• Aufgabe:
Beantworten Sie die folgenden Fragen anhand des Textes über Osnabrück.
(a) Wer ist der Verfasser des Textes?
(b) Welcher Migrationshistoriker wird im Text zitiert?
(c) An welcher Stelle ist laut dem Text die erste Siedlung entstanden?

═════ Lesetext

„Osnabrug“, Petrus Bertius: Commentarii rerum Germanicarum liber III, Amsterdam 1616, S. 634 (Museumsquartier Osnabrück – Kulturgeschichtliches Museum, A 743)

Osnabrück – „Stadt mit Migrationshintergrund“

von Thorsten Heese

Migration ist eine anthropologische Konstante. Sie bildet, so der Migrationshistoriker Jochen Oltmer, „seit jeher ein zentrales Element der Anpassung des Menschen an Umweltbedingungen und gesellschaftliche Herausforderungen.“ Dass Menschen wandern, dass sie losgehen und ankommen, ist also historisch betrachtet der ‚Normalfall‘. Auslöser von Wanderungsprozessen können verschiedenste wirtschaftliche, politische, religiöse, umweltbedingte oder persönliche Faktoren am Herkunfts- oder Zielort sein. In diesem Sinne ist Osnabrück ein Ort „mit Migrationshintergrund“. Die erste Siedlung ist an einer Stelle entstanden, an dem sich seit Jahrtausenden zwei wichtige Verkehrs- und Handelswege kreuzen. Hierher kamen Menschen, blieben und gingen, reisten durch, handelten miteinander, kauften und verkauften, tauschten sich aus. Manche kamen und blieben für immer. Andere gingen, blieben weg oder kamen zurück. Wieder andere gingen regelmäßig für eine Weile, um genau so regelmäßig zurückzukehren. Manche folgten anderen, die vorausgegangen waren. Menschen machten sich freiwillig auf den Weg, andere gingen und kamen unfreiwillig. Sie wurden vertrieben, wurden mitunter mit dem Tode bedroht, mussten fliehen.

══════════
═════ Bereitgestellte Angaben

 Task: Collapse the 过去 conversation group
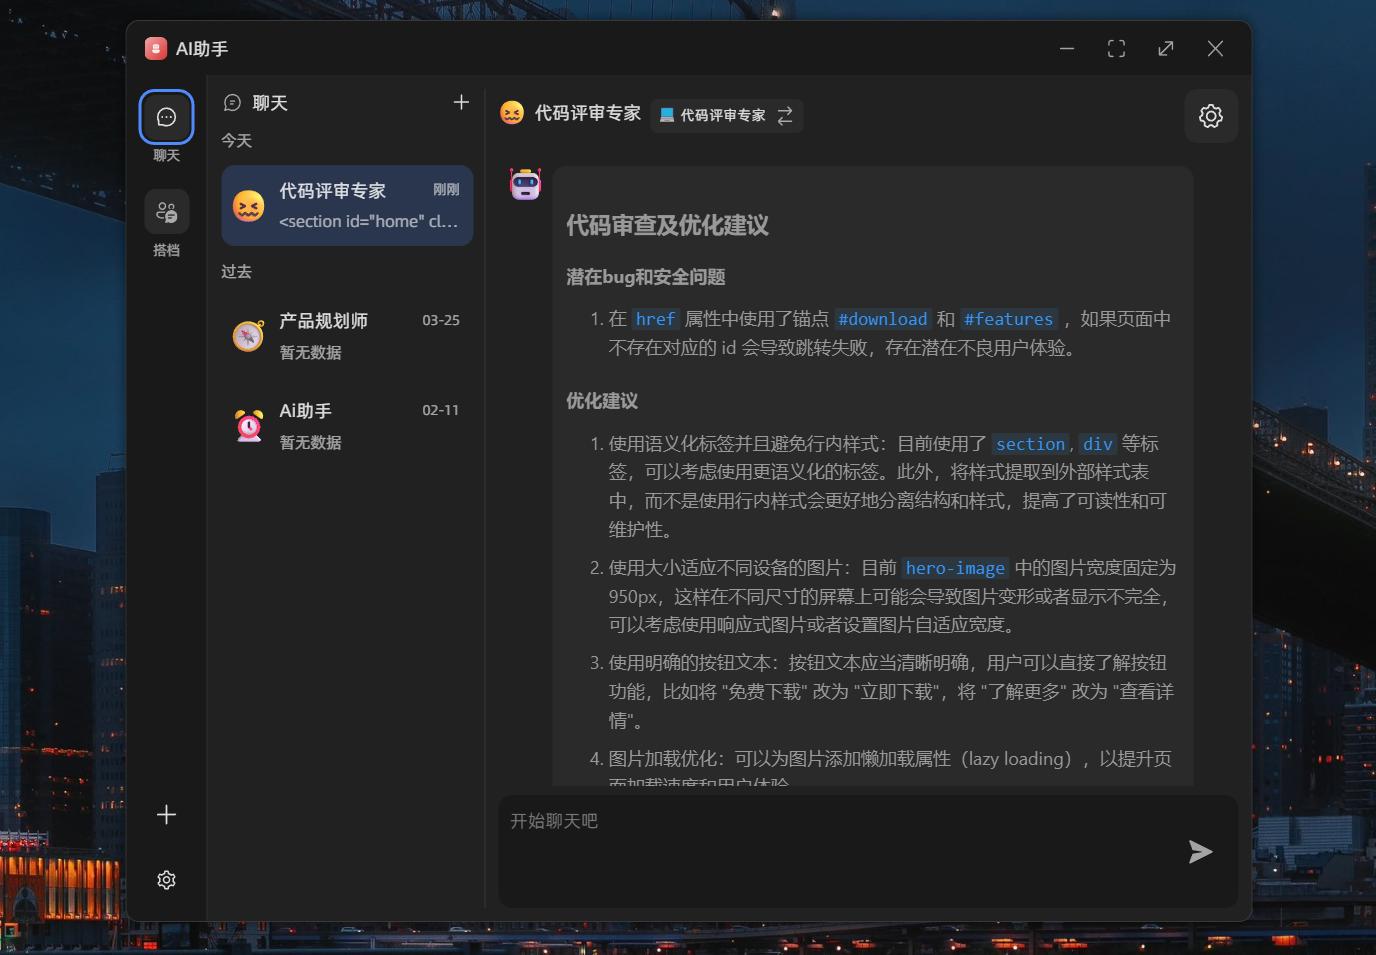coord(236,271)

══════════

• Lösung:
(a) Thorsten Heese
(b) Jochen Oltmer
(c) An einer Stelle, an der sich seit Jahrtausenden zwei wichtige Verkehrs- und Handelswege kreuzen.